*TASK INSTRUCTIONS*. Copy the records below verbatim, from the first line through the line containing "GÜNDEM (1144, 46)", inclusive, and output nothing else.

START RECORDS PROVIDED

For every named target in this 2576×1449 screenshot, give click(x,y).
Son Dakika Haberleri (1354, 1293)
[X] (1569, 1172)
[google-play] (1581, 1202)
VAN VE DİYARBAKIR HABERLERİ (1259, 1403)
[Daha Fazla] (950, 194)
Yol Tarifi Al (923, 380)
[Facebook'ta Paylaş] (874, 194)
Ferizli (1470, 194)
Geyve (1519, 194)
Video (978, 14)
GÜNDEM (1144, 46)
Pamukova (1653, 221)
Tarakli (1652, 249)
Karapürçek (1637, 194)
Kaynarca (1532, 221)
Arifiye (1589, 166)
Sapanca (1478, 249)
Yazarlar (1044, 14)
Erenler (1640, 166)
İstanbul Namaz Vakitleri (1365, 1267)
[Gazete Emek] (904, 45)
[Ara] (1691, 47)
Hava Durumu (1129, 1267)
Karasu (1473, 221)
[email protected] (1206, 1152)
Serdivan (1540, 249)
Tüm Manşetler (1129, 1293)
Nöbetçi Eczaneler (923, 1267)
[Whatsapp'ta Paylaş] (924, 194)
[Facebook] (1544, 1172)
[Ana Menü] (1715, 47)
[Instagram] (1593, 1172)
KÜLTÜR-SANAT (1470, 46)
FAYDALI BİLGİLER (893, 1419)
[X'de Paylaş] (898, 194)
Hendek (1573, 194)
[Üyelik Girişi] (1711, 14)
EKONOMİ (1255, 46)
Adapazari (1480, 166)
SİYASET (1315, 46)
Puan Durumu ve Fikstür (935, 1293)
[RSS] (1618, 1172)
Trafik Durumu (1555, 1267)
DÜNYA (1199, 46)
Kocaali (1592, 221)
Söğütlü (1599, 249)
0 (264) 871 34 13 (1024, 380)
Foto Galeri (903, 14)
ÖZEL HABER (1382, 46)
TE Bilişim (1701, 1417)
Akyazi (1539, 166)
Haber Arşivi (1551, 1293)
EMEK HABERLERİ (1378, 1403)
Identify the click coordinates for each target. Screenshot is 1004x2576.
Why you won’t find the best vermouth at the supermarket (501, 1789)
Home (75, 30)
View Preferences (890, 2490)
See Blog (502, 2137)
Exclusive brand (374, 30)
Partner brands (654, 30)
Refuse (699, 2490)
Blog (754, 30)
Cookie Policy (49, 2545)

END RECORDS PROVIDED

*SOLUTION TO THIS EXERCISE*.
For every named target in this 2576×1449 screenshot, give click(x,y).
Son Dakika Haberleri (1354, 1293)
[X] (1569, 1172)
[google-play] (1581, 1202)
VAN VE DİYARBAKIR HABERLERİ (1259, 1403)
[Daha Fazla] (950, 194)
Yol Tarifi Al (923, 380)
[Facebook'ta Paylaş] (874, 194)
Ferizli (1470, 194)
Geyve (1519, 194)
Video (978, 14)
GÜNDEM (1144, 46)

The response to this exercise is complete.